When a line in the entries below contains "computer", tally it; give the tally with nothing added.

» DATA FOR REVIEW:
<<<<

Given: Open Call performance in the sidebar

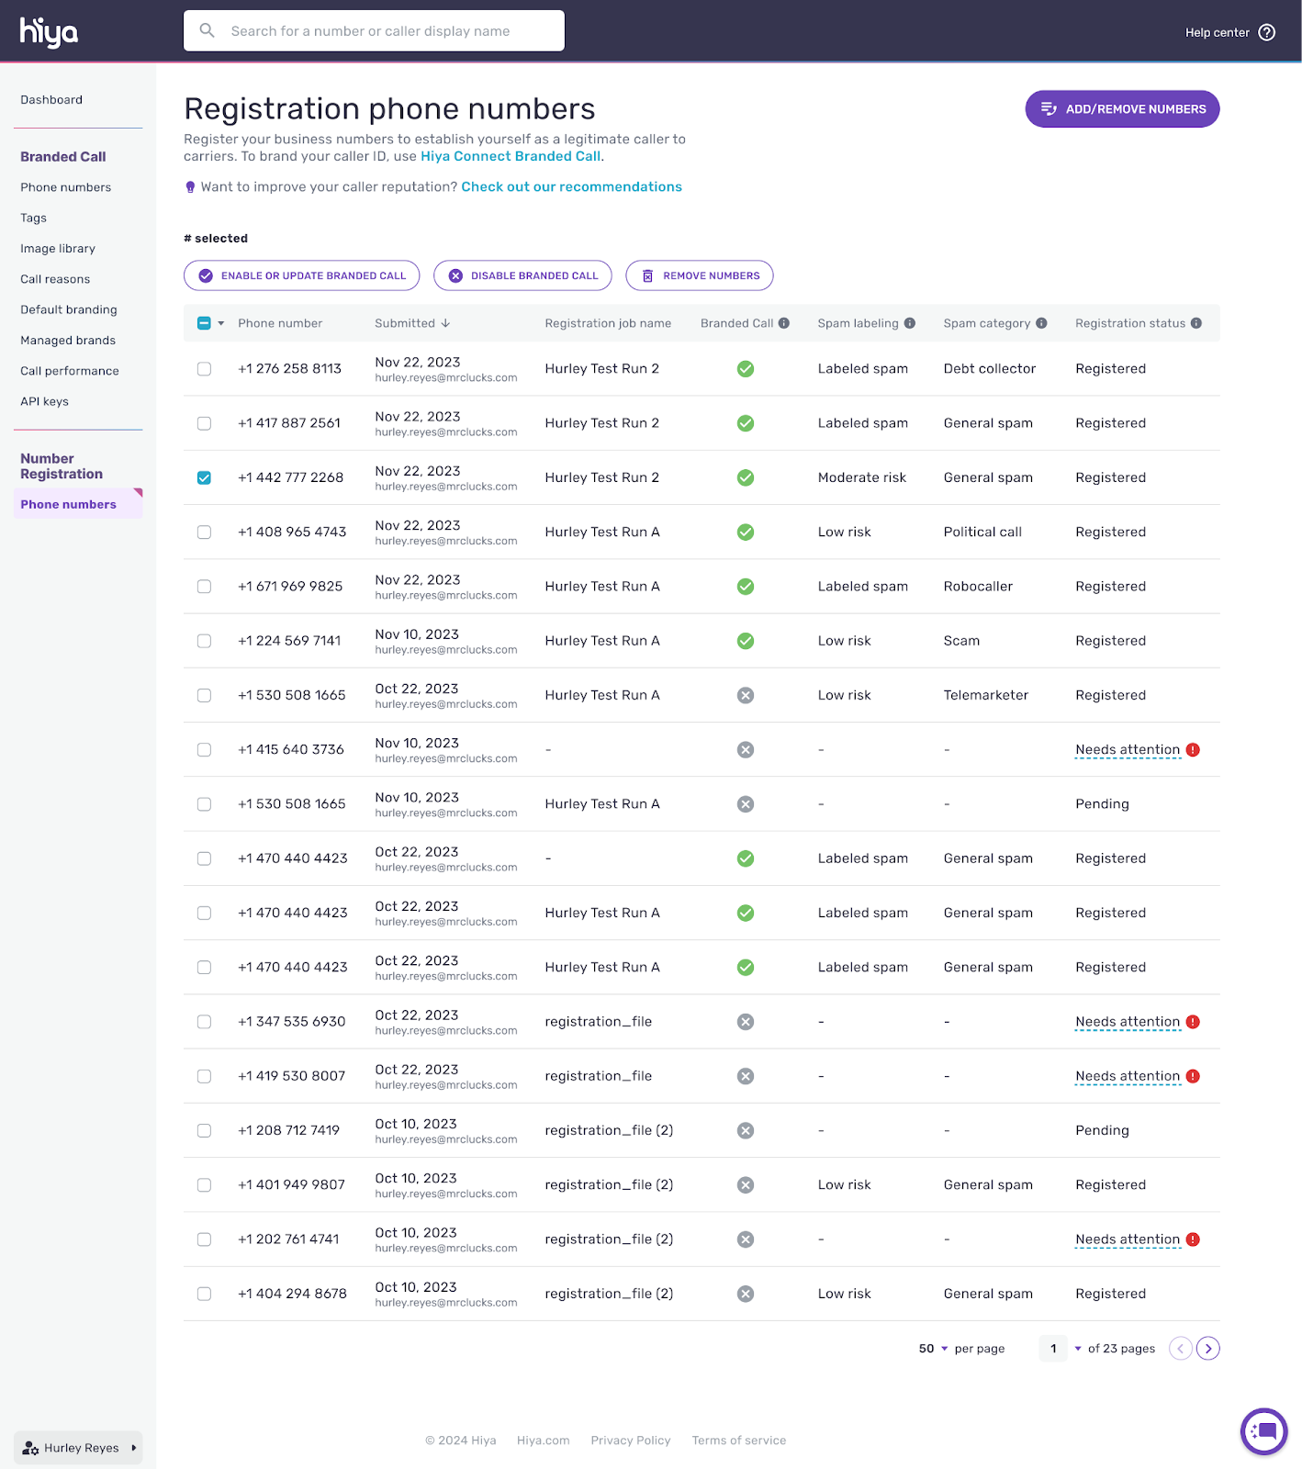Looking at the screenshot, I should pyautogui.click(x=70, y=371).
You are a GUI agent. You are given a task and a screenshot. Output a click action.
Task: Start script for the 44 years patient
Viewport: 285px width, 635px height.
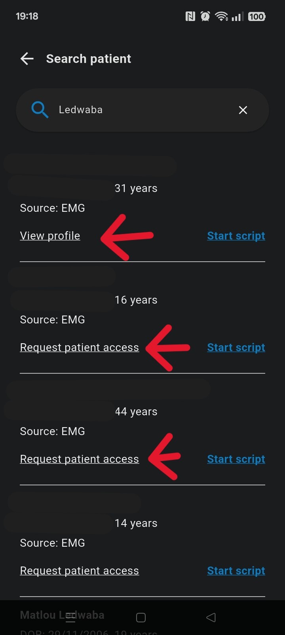coord(236,459)
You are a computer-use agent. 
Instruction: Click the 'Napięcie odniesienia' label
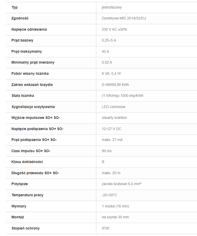point(29,30)
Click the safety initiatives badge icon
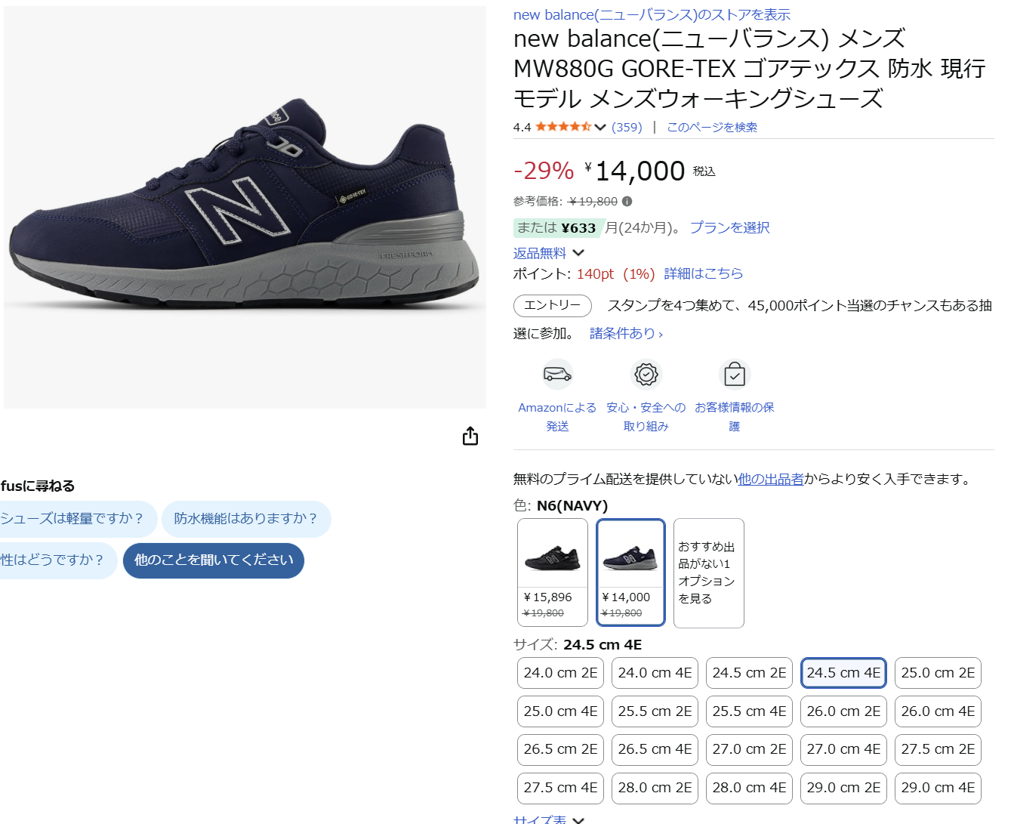Image resolution: width=1014 pixels, height=824 pixels. 646,374
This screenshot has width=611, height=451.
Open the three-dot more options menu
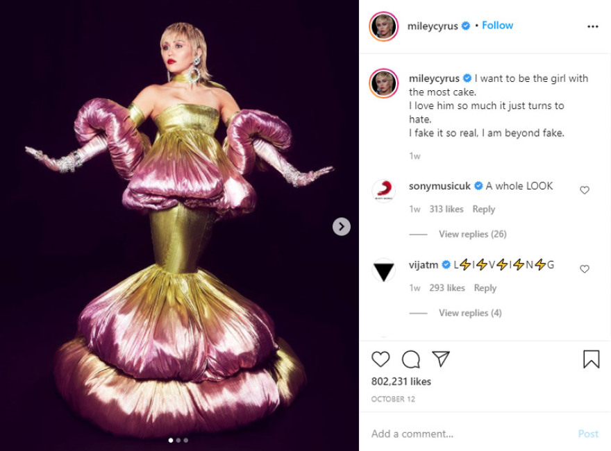[x=592, y=26]
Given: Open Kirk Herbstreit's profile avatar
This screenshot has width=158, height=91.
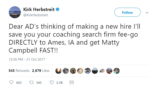Looking at the screenshot, I should [15, 12].
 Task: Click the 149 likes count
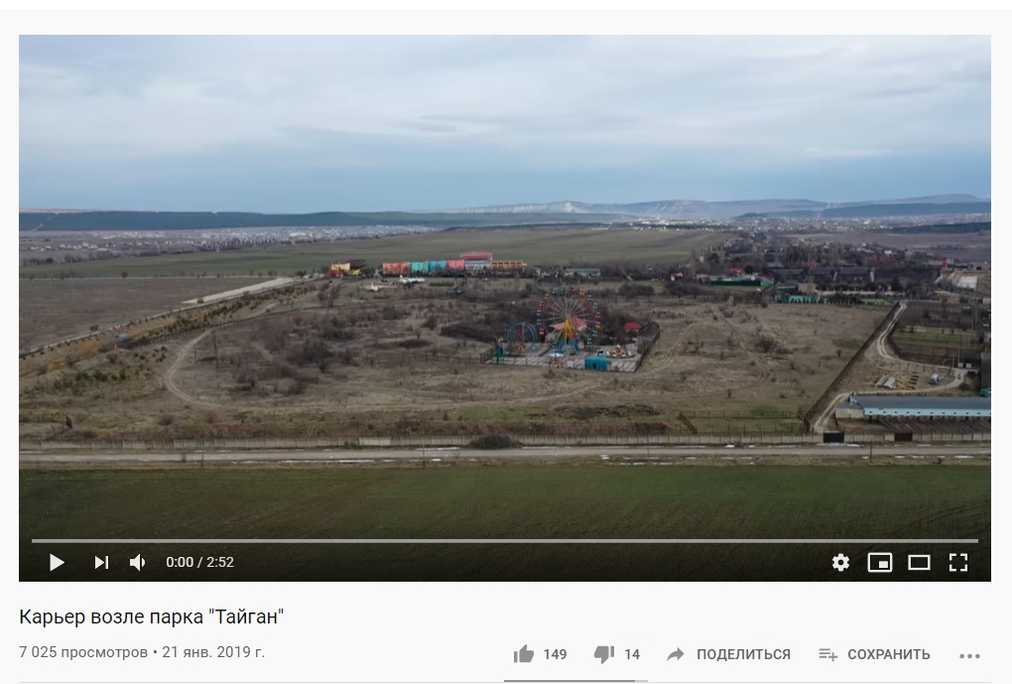[555, 654]
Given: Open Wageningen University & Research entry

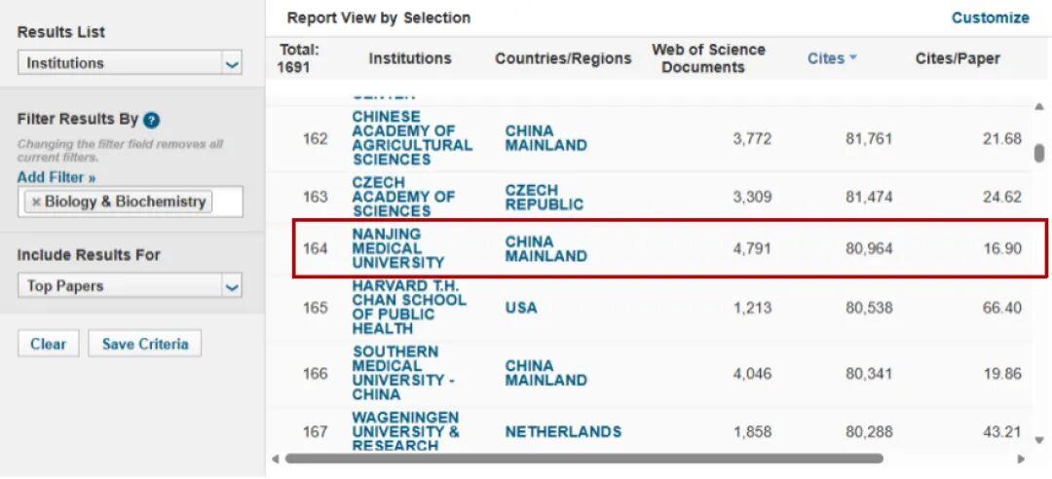Looking at the screenshot, I should [406, 431].
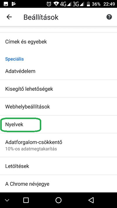
Task: Tap the Android home circle button
Action: pos(59,200)

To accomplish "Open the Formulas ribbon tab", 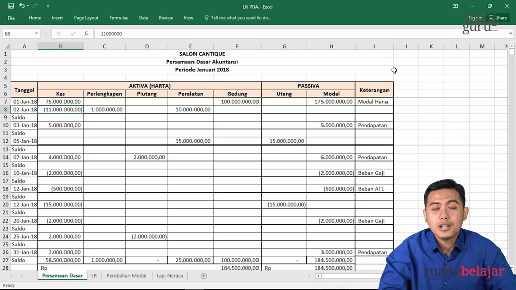I will [x=118, y=18].
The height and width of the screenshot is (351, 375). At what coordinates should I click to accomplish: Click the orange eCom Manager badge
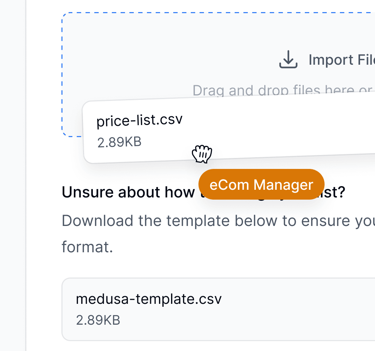point(261,184)

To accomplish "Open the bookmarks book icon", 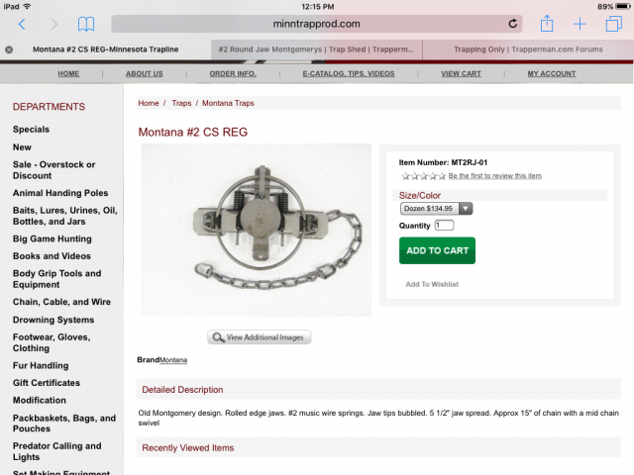I will click(86, 24).
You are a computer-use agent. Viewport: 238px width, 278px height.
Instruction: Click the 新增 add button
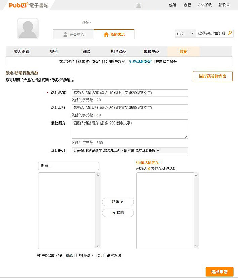click(x=118, y=202)
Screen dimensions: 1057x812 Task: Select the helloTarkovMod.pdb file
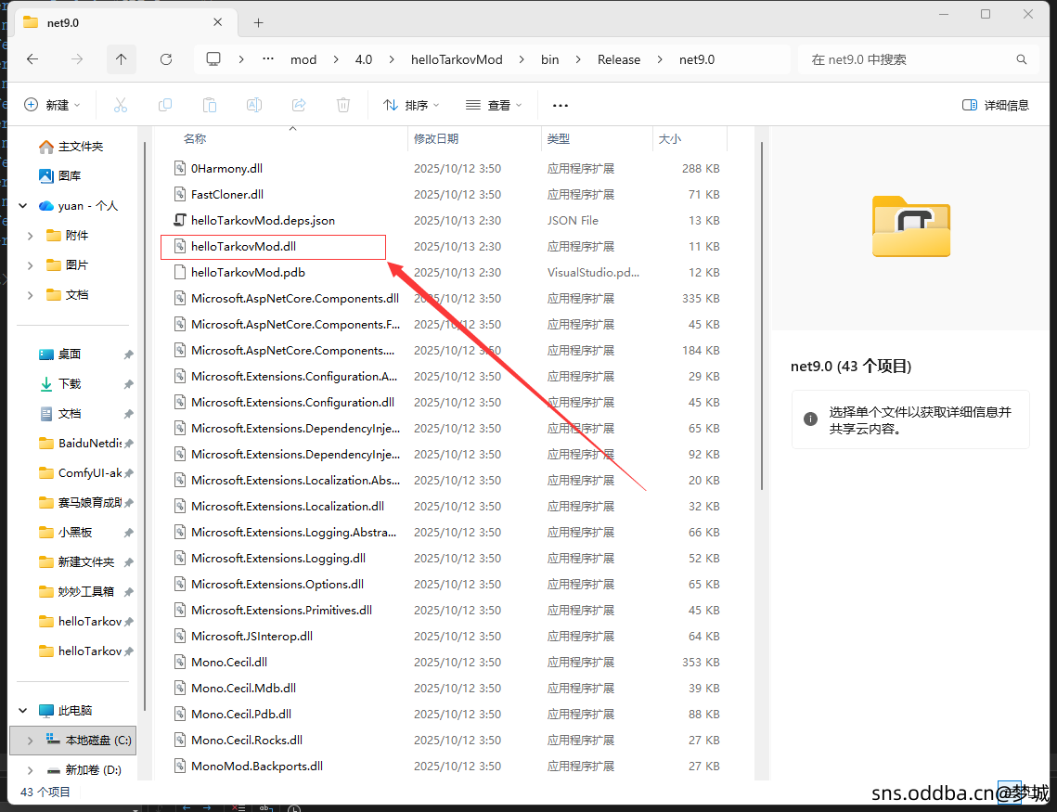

>>>>

» ANSWER AREA: 2